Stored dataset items
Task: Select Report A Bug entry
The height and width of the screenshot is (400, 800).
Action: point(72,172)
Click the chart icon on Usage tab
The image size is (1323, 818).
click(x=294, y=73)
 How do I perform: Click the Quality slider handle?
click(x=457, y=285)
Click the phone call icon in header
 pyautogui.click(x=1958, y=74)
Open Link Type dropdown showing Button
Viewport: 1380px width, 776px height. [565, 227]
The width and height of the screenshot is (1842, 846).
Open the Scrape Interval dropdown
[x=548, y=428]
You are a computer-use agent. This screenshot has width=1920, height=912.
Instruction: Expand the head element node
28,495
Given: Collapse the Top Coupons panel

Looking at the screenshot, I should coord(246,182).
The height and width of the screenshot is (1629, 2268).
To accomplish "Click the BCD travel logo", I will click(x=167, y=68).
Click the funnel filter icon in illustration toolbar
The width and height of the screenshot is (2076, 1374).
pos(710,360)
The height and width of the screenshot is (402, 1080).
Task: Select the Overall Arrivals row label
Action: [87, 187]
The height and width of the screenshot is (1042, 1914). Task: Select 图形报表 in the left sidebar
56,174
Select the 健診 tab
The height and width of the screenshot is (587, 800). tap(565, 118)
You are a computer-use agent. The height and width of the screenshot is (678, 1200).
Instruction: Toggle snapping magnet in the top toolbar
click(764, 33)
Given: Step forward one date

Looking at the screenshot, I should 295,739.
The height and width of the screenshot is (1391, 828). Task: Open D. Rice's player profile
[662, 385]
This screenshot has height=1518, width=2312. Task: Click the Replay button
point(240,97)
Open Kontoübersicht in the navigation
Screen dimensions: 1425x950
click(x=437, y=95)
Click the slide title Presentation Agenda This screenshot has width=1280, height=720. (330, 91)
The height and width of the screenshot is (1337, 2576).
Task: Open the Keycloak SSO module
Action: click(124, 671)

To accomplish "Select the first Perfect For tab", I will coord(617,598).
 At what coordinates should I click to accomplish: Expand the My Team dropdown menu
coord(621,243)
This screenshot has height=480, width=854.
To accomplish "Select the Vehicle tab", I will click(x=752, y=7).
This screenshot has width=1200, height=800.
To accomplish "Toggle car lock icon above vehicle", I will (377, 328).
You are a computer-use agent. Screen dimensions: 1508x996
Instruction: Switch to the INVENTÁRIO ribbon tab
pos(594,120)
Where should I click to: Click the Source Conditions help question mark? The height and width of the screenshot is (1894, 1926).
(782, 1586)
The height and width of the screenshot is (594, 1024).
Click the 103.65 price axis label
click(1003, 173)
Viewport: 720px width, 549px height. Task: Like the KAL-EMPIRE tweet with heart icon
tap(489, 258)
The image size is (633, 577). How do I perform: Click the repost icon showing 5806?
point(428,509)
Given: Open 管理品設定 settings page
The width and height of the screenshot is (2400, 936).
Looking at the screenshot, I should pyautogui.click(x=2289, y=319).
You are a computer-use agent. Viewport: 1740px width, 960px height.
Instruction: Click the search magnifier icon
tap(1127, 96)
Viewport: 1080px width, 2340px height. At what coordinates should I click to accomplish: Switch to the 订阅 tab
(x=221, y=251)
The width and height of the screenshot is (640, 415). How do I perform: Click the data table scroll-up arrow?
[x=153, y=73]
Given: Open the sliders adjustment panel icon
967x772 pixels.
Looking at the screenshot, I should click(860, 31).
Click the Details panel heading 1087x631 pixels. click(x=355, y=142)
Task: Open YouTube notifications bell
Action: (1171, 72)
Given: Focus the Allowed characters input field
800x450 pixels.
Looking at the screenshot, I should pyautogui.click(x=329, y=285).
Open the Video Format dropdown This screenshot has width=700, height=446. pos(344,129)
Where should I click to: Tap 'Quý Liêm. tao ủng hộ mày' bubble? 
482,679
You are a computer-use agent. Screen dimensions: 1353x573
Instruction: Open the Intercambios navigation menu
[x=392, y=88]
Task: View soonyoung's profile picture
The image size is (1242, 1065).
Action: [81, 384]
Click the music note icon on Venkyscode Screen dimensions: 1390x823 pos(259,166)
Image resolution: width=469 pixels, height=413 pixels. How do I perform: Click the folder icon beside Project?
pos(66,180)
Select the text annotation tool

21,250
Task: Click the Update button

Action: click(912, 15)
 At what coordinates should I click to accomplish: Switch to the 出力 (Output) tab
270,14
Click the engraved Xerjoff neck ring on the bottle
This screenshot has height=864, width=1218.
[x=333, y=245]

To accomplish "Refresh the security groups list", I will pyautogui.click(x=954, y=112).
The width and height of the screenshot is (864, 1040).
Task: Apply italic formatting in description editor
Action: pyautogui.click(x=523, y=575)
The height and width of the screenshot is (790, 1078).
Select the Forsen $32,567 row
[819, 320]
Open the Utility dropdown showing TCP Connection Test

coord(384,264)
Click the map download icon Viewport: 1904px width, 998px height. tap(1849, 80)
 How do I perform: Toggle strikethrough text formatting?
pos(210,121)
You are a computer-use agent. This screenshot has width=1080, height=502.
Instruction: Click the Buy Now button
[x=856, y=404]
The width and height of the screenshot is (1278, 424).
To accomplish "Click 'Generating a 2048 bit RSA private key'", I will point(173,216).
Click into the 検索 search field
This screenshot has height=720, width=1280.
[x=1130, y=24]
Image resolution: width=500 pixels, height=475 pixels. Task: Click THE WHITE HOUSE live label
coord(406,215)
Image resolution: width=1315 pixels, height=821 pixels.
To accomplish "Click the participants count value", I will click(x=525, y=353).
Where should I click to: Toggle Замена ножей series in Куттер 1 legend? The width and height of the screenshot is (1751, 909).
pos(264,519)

## Work required
Turn every row above into a numbered list and drop the blank lines.

## Answer
1. Task: Select Report A Bug entry
2. The height and width of the screenshot is (400, 800).
3. Action: point(72,172)
4. Click the chart icon on Usage tab
5. The image size is (1323, 818).
6. click(x=294, y=73)
7.  How do I perform: Click the Quality slider handle?
8. click(x=457, y=285)
9. Click the phone call icon in header
10.  pyautogui.click(x=1958, y=74)
11. Open Link Type dropdown showing Button
12. Viewport: 1380px width, 776px height. [565, 227]
13. The width and height of the screenshot is (1842, 846).
14. Open the Scrape Interval dropdown
15. [x=548, y=428]
16. You are a computer-use agent. This screenshot has width=1920, height=912.
17. Instruction: Expand the head element node
18. 28,495
19. Given: Collapse the Top Coupons panel
20. Looking at the screenshot, I should coord(246,182).
21. The height and width of the screenshot is (1629, 2268).
22. To accomplish "Click the BCD travel logo", I will click(x=167, y=68).
23. Click the funnel filter icon in illustration toolbar
24. The width and height of the screenshot is (2076, 1374).
25. pos(710,360)
26. The height and width of the screenshot is (402, 1080).
27. Task: Select the Overall Arrivals row label
28. Action: [87, 187]
29. The height and width of the screenshot is (1042, 1914). Task: Select 图形报表 in the left sidebar
30. 56,174
31. Select the 健診 tab
32. The height and width of the screenshot is (587, 800). tap(565, 118)
33. You are a computer-use agent. The height and width of the screenshot is (678, 1200).
34. Instruction: Toggle snapping magnet in the top toolbar
35. click(764, 33)
36. Given: Step forward one date
37. Looking at the screenshot, I should 295,739.
38. The height and width of the screenshot is (1391, 828). Task: Open D. Rice's player profile
39. [662, 385]
40. This screenshot has height=1518, width=2312. Task: Click the Replay button
41. point(240,97)
42. Open Kontoübersicht in the navigation
43. Screen dimensions: 1425x950
44. click(x=437, y=95)
45. Click the slide title Presentation Agenda This screenshot has width=1280, height=720. (330, 91)
46. The height and width of the screenshot is (1337, 2576).
47. Task: Open the Keycloak SSO module
48. Action: click(124, 671)
49. To accomplish "Select the first Perfect For tab", I will coord(617,598).
50.  At what coordinates should I click to accomplish: Expand the My Team dropdown menu
51. coord(621,243)
52. This screenshot has height=480, width=854.
53. To accomplish "Select the Vehicle tab", I will click(x=752, y=7).
54. This screenshot has width=1200, height=800.
55. To accomplish "Toggle car lock icon above vehicle", I will (377, 328).
56. You are a computer-use agent. Screen dimensions: 1508x996
57. Instruction: Switch to the INVENTÁRIO ribbon tab
58. pos(594,120)
59. Where should I click to: Click the Source Conditions help question mark? The height and width of the screenshot is (1894, 1926).
60. (782, 1586)
61. The height and width of the screenshot is (594, 1024).
62. Click the 103.65 price axis label
63. click(1003, 173)
64. Viewport: 720px width, 549px height. Task: Like the KAL-EMPIRE tweet with heart icon
65. tap(489, 258)
66. The image size is (633, 577). How do I perform: Click the repost icon showing 5806?
67. point(428,509)
68. Given: Open 管理品設定 settings page
69. The width and height of the screenshot is (2400, 936).
70. Looking at the screenshot, I should pyautogui.click(x=2289, y=319).
71. You are a computer-use agent. Viewport: 1740px width, 960px height.
72. Instruction: Click the search magnifier icon
73. tap(1127, 96)
74. Viewport: 1080px width, 2340px height. At what coordinates should I click to accomplish: Switch to the 订阅 tab
75. (x=221, y=251)
76. The width and height of the screenshot is (640, 415). How do I perform: Click the data table scroll-up arrow?
77. [x=153, y=73]
78. Given: Open the sliders adjustment panel icon
79. 967x772 pixels.
80. Looking at the screenshot, I should click(860, 31).
81. Click the Details panel heading 1087x631 pixels. click(x=355, y=142)
82. Task: Open YouTube notifications bell
83. Action: (1171, 72)
84. Given: Focus the Allowed characters input field
85. 800x450 pixels.
86. Looking at the screenshot, I should pyautogui.click(x=329, y=285).
87. Open the Video Format dropdown This screenshot has width=700, height=446. pos(344,129)
88. Where should I click to: Tap 'Quý Liêm. tao ủng hộ mày' bubble? 
89. 482,679
90. You are a computer-use agent. Screen dimensions: 1353x573
91. Instruction: Open the Intercambios navigation menu
92. [x=392, y=88]
93. Task: View soonyoung's profile picture
94. The image size is (1242, 1065).
95. Action: [81, 384]
96. Click the music note icon on Venkyscode Screen dimensions: 1390x823 pos(259,166)
97. Image resolution: width=469 pixels, height=413 pixels. How do I perform: Click the folder icon beside Project?
98. pos(66,180)
99. Select the text annotation tool
100. 21,250
101. Task: Click the Update button
102. Action: click(912, 15)
103.  At what coordinates should I click to accomplish: Switch to the 出力 (Output) tab
104. 270,14
105. Click the engraved Xerjoff neck ring on the bottle
106. This screenshot has height=864, width=1218.
107. [x=333, y=245]
108. To accomplish "Refresh the security groups list", I will pyautogui.click(x=954, y=112).
109. The width and height of the screenshot is (864, 1040).
110. Task: Apply italic formatting in description editor
111. Action: pyautogui.click(x=523, y=575)
112. The height and width of the screenshot is (790, 1078).
113. Select the Forsen $32,567 row
114. [819, 320]
115. Open the Utility dropdown showing TCP Connection Test
116. coord(384,264)
117. Click the map download icon Viewport: 1904px width, 998px height. tap(1849, 80)
118.  How do I perform: Toggle strikethrough text formatting?
119. pos(210,121)
120. You are a computer-use agent. This screenshot has width=1080, height=502.
121. Instruction: Click the Buy Now button
122. [x=856, y=404]
123. The width and height of the screenshot is (1278, 424).
124. To accomplish "Click 'Generating a 2048 bit RSA private key'", I will point(173,216).
125. Click into the 検索 search field
126. This screenshot has height=720, width=1280.
127. [x=1130, y=24]
128. Image resolution: width=500 pixels, height=475 pixels. Task: Click THE WHITE HOUSE live label
129. coord(406,215)
130. Image resolution: width=1315 pixels, height=821 pixels.
131. To accomplish "Click the participants count value", I will click(x=525, y=353).
132. Where should I click to: Toggle Замена ножей series in Куттер 1 legend? The width and height of the screenshot is (1751, 909).
133. pos(264,519)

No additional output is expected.